#### [Information given]

====

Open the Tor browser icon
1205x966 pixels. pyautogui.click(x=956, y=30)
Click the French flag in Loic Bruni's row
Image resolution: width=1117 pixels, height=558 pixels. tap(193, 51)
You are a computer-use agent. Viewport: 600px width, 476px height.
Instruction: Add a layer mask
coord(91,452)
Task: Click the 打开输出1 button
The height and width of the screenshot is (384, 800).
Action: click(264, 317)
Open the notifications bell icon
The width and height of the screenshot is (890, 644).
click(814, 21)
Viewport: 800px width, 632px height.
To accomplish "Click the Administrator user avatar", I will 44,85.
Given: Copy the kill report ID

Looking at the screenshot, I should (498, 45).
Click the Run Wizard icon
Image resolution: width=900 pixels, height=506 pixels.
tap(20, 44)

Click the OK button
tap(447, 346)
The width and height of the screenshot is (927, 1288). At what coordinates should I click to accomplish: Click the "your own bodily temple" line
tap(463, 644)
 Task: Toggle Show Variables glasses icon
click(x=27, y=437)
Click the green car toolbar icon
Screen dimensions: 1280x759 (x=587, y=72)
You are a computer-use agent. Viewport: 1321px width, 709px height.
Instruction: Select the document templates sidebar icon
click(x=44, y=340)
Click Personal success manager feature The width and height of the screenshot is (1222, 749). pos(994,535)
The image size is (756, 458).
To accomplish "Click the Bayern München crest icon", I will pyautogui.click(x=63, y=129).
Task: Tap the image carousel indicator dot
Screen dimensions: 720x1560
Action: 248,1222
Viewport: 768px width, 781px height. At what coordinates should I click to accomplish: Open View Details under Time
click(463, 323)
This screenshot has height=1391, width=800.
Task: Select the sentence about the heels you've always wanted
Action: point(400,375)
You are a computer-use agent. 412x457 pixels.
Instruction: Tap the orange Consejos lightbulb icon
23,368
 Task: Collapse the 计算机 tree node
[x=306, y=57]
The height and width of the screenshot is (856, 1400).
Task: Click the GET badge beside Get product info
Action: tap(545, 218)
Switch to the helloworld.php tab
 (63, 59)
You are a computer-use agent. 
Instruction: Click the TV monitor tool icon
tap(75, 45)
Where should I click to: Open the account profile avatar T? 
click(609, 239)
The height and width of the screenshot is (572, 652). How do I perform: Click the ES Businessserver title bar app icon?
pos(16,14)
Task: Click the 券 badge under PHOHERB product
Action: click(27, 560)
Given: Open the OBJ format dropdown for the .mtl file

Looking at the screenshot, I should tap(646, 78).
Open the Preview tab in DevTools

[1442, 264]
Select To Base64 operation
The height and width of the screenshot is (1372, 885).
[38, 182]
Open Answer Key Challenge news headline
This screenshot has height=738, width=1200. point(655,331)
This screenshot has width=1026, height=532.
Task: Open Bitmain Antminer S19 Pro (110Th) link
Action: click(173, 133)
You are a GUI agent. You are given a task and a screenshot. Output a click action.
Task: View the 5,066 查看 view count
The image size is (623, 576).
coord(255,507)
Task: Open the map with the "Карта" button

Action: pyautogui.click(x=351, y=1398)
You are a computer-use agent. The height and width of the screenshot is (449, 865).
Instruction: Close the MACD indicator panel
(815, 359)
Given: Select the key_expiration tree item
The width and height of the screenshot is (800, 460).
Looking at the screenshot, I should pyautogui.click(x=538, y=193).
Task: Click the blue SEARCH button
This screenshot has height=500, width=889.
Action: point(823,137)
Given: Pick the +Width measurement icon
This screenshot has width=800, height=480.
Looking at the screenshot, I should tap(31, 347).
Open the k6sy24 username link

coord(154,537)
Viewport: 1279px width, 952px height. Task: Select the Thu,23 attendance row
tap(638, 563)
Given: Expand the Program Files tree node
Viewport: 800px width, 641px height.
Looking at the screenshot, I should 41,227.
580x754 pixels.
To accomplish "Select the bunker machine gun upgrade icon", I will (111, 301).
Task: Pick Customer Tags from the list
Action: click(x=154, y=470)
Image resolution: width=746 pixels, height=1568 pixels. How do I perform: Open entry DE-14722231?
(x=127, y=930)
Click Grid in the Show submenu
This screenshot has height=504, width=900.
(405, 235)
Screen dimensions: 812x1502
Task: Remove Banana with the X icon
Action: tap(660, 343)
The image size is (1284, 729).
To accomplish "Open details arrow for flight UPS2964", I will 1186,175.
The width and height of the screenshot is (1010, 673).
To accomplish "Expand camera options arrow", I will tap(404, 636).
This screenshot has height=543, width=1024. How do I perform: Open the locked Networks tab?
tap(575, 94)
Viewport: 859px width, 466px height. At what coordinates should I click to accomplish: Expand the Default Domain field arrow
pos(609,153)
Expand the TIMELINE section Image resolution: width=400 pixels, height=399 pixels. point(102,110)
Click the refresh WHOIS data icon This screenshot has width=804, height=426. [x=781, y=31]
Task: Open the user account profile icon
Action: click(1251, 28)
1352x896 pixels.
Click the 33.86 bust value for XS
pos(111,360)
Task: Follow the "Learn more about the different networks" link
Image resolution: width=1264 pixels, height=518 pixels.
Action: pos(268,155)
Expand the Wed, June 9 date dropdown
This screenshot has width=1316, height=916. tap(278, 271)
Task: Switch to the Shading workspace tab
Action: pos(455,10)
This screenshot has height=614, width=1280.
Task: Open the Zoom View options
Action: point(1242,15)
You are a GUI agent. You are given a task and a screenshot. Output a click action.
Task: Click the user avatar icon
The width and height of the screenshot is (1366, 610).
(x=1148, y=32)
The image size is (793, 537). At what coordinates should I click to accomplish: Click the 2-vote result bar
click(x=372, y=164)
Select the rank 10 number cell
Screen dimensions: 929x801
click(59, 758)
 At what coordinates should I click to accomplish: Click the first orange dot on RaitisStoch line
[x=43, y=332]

====

#### [Work required]
Without omitting any record, transcribe the data exactly.

#### [Solution below]
Open the Tor browser icon
1205x966 pixels. pyautogui.click(x=956, y=30)
Click the French flag in Loic Bruni's row
Image resolution: width=1117 pixels, height=558 pixels. tap(193, 51)
You are a computer-use agent. Viewport: 600px width, 476px height.
Instruction: Add a layer mask
coord(91,452)
Task: Click the 打开输出1 button
The height and width of the screenshot is (384, 800).
Action: click(264, 317)
Open the notifications bell icon
The width and height of the screenshot is (890, 644).
click(814, 21)
Viewport: 800px width, 632px height.
To accomplish "Click the Administrator user avatar", I will 44,85.
Given: Copy the kill report ID

Looking at the screenshot, I should (498, 45).
Click the Run Wizard icon
Image resolution: width=900 pixels, height=506 pixels.
tap(20, 44)

Click the OK button
tap(447, 346)
The width and height of the screenshot is (927, 1288). At what coordinates should I click to accomplish: Click the "your own bodily temple" line
tap(463, 644)
 Task: Toggle Show Variables glasses icon
click(x=27, y=437)
Click the green car toolbar icon
Screen dimensions: 1280x759 (x=587, y=72)
You are a computer-use agent. Viewport: 1321px width, 709px height.
Instruction: Select the document templates sidebar icon
click(x=44, y=340)
Click Personal success manager feature The width and height of the screenshot is (1222, 749). pos(994,535)
The image size is (756, 458).
To accomplish "Click the Bayern München crest icon", I will pyautogui.click(x=63, y=129).
Task: Tap the image carousel indicator dot
Screen dimensions: 720x1560
Action: 248,1222
Viewport: 768px width, 781px height. At what coordinates should I click to accomplish: Open View Details under Time
click(463, 323)
This screenshot has height=1391, width=800.
Task: Select the sentence about the heels you've always wanted
Action: point(400,375)
You are a computer-use agent. 412x457 pixels.
Instruction: Tap the orange Consejos lightbulb icon
23,368
 Task: Collapse the 计算机 tree node
[x=306, y=57]
The height and width of the screenshot is (856, 1400).
Task: Click the GET badge beside Get product info
Action: tap(545, 218)
Switch to the helloworld.php tab
 (63, 59)
You are a computer-use agent. 
Instruction: Click the TV monitor tool icon
tap(75, 45)
Where should I click to: Open the account profile avatar T? 
click(609, 239)
The height and width of the screenshot is (572, 652). How do I perform: Click the ES Businessserver title bar app icon?
pos(16,14)
Task: Click the 券 badge under PHOHERB product
Action: click(27, 560)
Given: Open the OBJ format dropdown for the .mtl file

Looking at the screenshot, I should tap(646, 78).
Open the Preview tab in DevTools

[1442, 264]
Select To Base64 operation
The height and width of the screenshot is (1372, 885).
[38, 182]
Open Answer Key Challenge news headline
This screenshot has height=738, width=1200. point(655,331)
This screenshot has width=1026, height=532.
Task: Open Bitmain Antminer S19 Pro (110Th) link
Action: click(173, 133)
You are a GUI agent. You are given a task and a screenshot. Output a click action.
Task: View the 5,066 查看 view count
The image size is (623, 576).
coord(255,507)
Task: Open the map with the "Карта" button

Action: pyautogui.click(x=351, y=1398)
You are a computer-use agent. The height and width of the screenshot is (449, 865).
Instruction: Close the MACD indicator panel
(815, 359)
Given: Select the key_expiration tree item
The width and height of the screenshot is (800, 460).
Looking at the screenshot, I should pyautogui.click(x=538, y=193).
Task: Click the blue SEARCH button
This screenshot has height=500, width=889.
Action: point(823,137)
Given: Pick the +Width measurement icon
This screenshot has width=800, height=480.
Looking at the screenshot, I should tap(31, 347).
Open the k6sy24 username link

coord(154,537)
Viewport: 1279px width, 952px height. Task: Select the Thu,23 attendance row
tap(638, 563)
Given: Expand the Program Files tree node
Viewport: 800px width, 641px height.
Looking at the screenshot, I should 41,227.
580x754 pixels.
To accomplish "Select the bunker machine gun upgrade icon", I will (111, 301).
Task: Pick Customer Tags from the list
Action: click(x=154, y=470)
Image resolution: width=746 pixels, height=1568 pixels. How do I perform: Open entry DE-14722231?
(x=127, y=930)
Click Grid in the Show submenu
This screenshot has height=504, width=900.
(405, 235)
Screen dimensions: 812x1502
Task: Remove Banana with the X icon
Action: tap(660, 343)
The image size is (1284, 729).
To accomplish "Open details arrow for flight UPS2964", I will 1186,175.
The width and height of the screenshot is (1010, 673).
To accomplish "Expand camera options arrow", I will tap(404, 636).
This screenshot has height=543, width=1024. How do I perform: Open the locked Networks tab?
tap(575, 94)
Viewport: 859px width, 466px height. At what coordinates should I click to accomplish: Expand the Default Domain field arrow
pos(609,153)
Expand the TIMELINE section Image resolution: width=400 pixels, height=399 pixels. point(102,110)
Click the refresh WHOIS data icon This screenshot has width=804, height=426. [x=781, y=31]
Task: Open the user account profile icon
Action: click(1251, 28)
1352x896 pixels.
Click the 33.86 bust value for XS
pos(111,360)
Task: Follow the "Learn more about the different networks" link
Image resolution: width=1264 pixels, height=518 pixels.
Action: pos(268,155)
Expand the Wed, June 9 date dropdown
This screenshot has width=1316, height=916. tap(278, 271)
Task: Switch to the Shading workspace tab
Action: pos(455,10)
This screenshot has height=614, width=1280.
Task: Open the Zoom View options
Action: point(1242,15)
You are a GUI agent. You are given a task and a screenshot. Output a click action.
Task: Click the user avatar icon
The width and height of the screenshot is (1366, 610).
(x=1148, y=32)
The image size is (793, 537). At what coordinates should I click to accomplish: Click the 2-vote result bar
click(x=372, y=164)
Select the rank 10 number cell
Screen dimensions: 929x801
click(59, 758)
 At what coordinates should I click to accomplish: Click the first orange dot on RaitisStoch line
[x=43, y=332]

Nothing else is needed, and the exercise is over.